THE TASK -> State how many of the rows below contain the word "should", giving only the number.

Target pointing data ->
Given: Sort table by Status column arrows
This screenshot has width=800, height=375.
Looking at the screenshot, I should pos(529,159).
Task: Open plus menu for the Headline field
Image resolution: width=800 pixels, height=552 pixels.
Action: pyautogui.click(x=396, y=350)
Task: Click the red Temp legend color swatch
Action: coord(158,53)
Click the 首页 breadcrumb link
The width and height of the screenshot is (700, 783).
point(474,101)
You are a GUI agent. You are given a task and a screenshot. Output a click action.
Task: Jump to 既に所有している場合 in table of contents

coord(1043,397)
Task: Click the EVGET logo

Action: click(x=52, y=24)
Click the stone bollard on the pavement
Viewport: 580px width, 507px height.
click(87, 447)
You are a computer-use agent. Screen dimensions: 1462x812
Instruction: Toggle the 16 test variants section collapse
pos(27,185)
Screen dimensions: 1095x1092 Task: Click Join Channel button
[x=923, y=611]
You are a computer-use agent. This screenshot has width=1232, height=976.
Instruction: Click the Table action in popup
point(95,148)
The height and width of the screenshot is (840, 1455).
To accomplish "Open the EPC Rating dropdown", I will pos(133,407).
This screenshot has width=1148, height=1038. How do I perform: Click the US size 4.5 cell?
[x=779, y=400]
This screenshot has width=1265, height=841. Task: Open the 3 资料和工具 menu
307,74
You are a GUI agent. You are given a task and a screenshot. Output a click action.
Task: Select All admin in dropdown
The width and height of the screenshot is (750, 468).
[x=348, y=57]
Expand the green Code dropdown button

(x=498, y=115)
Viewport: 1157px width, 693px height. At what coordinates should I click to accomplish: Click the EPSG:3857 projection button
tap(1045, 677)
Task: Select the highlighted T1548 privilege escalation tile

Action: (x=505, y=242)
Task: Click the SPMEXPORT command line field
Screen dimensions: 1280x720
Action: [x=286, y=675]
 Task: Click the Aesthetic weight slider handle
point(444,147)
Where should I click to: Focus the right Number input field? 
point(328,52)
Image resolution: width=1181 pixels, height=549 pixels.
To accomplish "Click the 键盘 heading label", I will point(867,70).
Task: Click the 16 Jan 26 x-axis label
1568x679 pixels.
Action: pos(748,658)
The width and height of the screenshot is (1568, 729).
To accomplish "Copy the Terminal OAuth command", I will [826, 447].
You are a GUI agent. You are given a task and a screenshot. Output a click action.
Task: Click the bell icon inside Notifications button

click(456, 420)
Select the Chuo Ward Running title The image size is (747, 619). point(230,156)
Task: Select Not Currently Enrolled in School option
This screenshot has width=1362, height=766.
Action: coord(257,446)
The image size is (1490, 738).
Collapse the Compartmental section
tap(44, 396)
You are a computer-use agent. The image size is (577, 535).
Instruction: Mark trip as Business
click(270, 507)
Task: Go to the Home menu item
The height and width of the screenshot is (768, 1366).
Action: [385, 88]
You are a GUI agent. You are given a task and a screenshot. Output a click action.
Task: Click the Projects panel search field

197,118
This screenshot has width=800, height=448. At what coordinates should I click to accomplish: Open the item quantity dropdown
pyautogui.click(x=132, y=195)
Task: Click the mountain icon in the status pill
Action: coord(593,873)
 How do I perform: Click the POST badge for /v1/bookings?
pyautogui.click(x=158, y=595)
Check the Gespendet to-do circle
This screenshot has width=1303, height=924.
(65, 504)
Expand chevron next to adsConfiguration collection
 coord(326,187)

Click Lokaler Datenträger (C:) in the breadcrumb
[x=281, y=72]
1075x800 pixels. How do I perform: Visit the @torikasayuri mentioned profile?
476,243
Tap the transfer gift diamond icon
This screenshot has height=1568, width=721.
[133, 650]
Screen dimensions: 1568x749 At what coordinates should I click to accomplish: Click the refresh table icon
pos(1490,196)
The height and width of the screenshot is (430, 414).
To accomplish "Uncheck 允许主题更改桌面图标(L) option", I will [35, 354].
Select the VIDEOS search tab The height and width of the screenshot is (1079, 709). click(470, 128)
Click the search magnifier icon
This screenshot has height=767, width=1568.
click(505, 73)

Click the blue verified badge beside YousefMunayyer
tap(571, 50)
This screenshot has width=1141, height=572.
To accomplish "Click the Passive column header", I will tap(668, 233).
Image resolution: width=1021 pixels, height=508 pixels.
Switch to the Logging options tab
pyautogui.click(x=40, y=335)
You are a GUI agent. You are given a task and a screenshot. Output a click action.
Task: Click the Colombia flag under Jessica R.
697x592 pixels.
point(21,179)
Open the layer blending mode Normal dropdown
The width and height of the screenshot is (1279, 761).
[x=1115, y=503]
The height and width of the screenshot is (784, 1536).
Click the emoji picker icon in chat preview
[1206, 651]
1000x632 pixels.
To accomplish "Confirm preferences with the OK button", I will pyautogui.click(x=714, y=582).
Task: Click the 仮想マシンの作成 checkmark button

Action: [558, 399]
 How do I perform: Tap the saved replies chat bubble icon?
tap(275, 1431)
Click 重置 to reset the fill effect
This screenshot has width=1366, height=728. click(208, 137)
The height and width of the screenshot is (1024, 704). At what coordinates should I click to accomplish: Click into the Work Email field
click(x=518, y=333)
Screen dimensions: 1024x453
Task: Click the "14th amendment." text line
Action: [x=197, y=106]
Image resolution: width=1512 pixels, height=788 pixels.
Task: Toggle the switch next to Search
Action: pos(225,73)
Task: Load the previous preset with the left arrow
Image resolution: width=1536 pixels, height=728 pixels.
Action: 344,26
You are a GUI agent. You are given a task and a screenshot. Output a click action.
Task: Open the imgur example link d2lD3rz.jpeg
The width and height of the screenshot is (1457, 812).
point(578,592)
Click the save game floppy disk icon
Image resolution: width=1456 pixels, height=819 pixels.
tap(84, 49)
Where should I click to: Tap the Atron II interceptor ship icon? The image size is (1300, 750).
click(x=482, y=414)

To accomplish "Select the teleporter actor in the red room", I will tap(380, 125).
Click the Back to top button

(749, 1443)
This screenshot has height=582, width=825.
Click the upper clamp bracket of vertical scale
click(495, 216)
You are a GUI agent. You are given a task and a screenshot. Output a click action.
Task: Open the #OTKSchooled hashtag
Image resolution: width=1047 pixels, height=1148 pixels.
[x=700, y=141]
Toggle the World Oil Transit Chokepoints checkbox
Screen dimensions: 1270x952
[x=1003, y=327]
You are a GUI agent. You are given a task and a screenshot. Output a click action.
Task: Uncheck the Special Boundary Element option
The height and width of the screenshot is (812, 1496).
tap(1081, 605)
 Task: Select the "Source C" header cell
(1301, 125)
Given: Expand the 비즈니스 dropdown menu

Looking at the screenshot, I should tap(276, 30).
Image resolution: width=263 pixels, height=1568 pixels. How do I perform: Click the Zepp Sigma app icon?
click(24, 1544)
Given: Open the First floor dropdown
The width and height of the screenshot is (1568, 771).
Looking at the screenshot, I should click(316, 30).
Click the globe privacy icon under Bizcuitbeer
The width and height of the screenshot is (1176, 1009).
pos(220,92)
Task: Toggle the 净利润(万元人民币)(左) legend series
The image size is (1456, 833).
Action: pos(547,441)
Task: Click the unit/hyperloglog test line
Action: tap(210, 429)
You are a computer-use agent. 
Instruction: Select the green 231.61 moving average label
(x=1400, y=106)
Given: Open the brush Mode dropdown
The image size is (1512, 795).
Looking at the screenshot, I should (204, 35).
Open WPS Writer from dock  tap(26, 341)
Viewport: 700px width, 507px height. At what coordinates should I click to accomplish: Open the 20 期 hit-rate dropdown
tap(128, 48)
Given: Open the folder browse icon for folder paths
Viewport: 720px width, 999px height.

EXERCISE RESPONSE -> 11